Deganit Shemy & Company

April 16, 2009
Deganit Shemy & Company

Dance Theater

Workshop, NYC

April 16–18, 2009

Reviewed by Siobhan Burke

Shemy’s
Arena. Photo by Yi-Chun Wu, courtesy DTW.


Imagine getting the wind knocked out of you—again and again and again—and you’ll get a sense of the thrust behind Deganit Shemy’s Arena. In this evening-length work, a premiere by the New York-based Israeli choreographer, five inexhaustible women are out to get each other, entangled in virtually unrelenting combat. There are no permanent allegiances or wins, but perhaps that’s what makes the work so hard-hitting in the end. Like the most confounding kind of struggle, this fight could go on forever, but the lack of resolution is somehow more stirring than a verdict on the final score.


Shemy uses the trappings of a sporting event, or maybe a high school gym class, as a framework for something much more disquieting and raw. The stage, with its white floor and stripped-down wings, has the sweep of an empty stadium or Olympic-sized pool. Inside the bounds of a brightly lit rectangle, outlined in red tape, dancers viciously interlock: one on one, two on one, four on one. Their remarkably well-timed grappling comes at us in freeze-frame fashion, a succession of buckling knees, snapped-back heads, and pinned-down limbs. (Denisa Musilova’s uniforms of sports bras, gym shorts, and knee pads don’t provide much in the way of armor.) On the murky sidelines, onlookers swig from water bottles, or pace with metronomes in hand. The steady ticking, like the elements of Tei Blow’s soundscape—passing cars, low chattering voices, the occasional roar of a crowd—only heightens the intensity of the fight.


At times Shemy expertly treads the line between violent and erotic lust, suggesting a sensual curiosity lurking, forbidden, beneath otherwise ruthless encounters. When two dancers roll in a tumbling embrace across the floor, then lean into each other as if to kiss, camera flashes erupt just as lips are about to meet. Voyeurs hiding in the wings? This is after they’ve lifted up their tubular gas masks, which form a cumbersome divide between mouths, like barriers warding off intimacy.

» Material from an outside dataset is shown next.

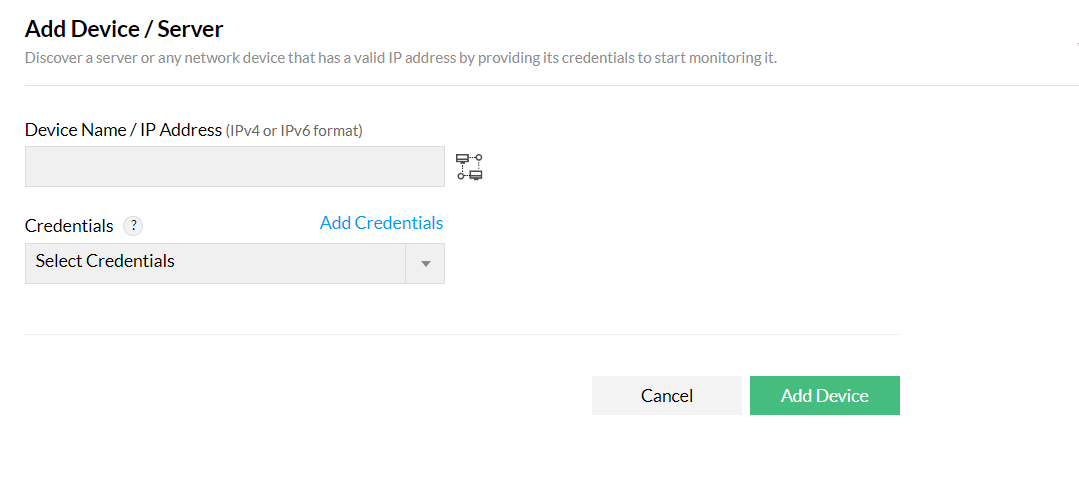
Task: Click the gray arrow on the Credentials dropdown
Action: (x=425, y=263)
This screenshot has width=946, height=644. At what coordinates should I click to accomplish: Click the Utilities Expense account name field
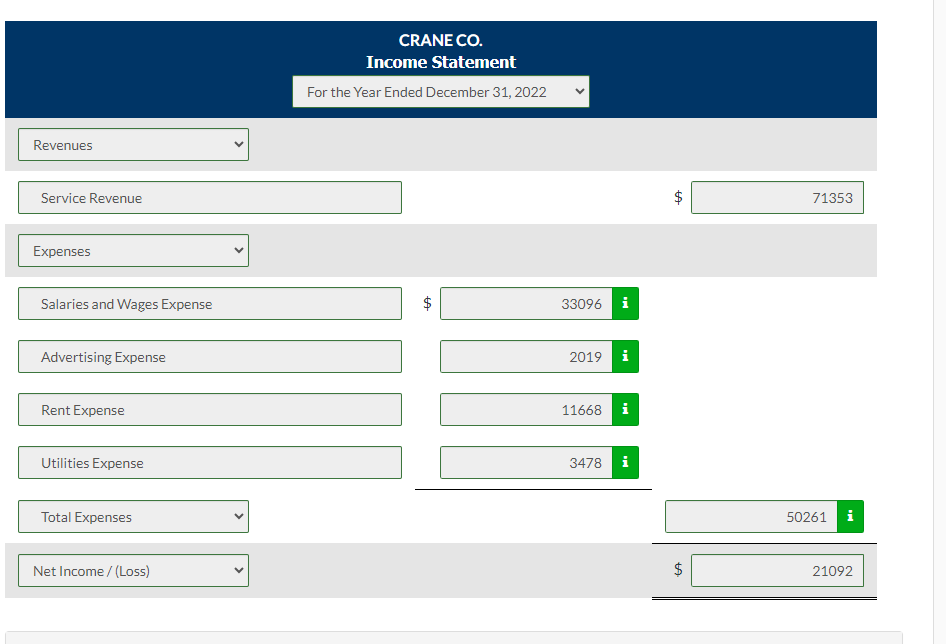(x=210, y=462)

Despite its initial grip, Arena sometimes falls flat, and what seems like a climax turns out to be a plateau. It’s not clear why these women are so disturbed, just that they’re disturbed. If a certain depth is missing here, it’s for lack of exploring that “why.” In the second half, when the dancers migrate away from the wrestling ring, as it were, they emerge more clearly as individuals. But the question remains: What motives inhabit the brains behind their possessed, conniving eyes?

Perhaps this unanswered question is inseparable from Arena’s pervading eeriness. And while the work may meander, its piercing finish reminds us of Shemy’s deft way with surprise. As it draws to a close, one dancer approaches another who’s been tossed around and abandoned on the floor. In an unprecedented display of concern, she bends down and whispers something as if to ask, “Are you OK?” But we’re left with the image of her body stooped over a missing one; her peace offering, it seems, has been denied. It’s the evening’s softest gesture, met with its hardest blow.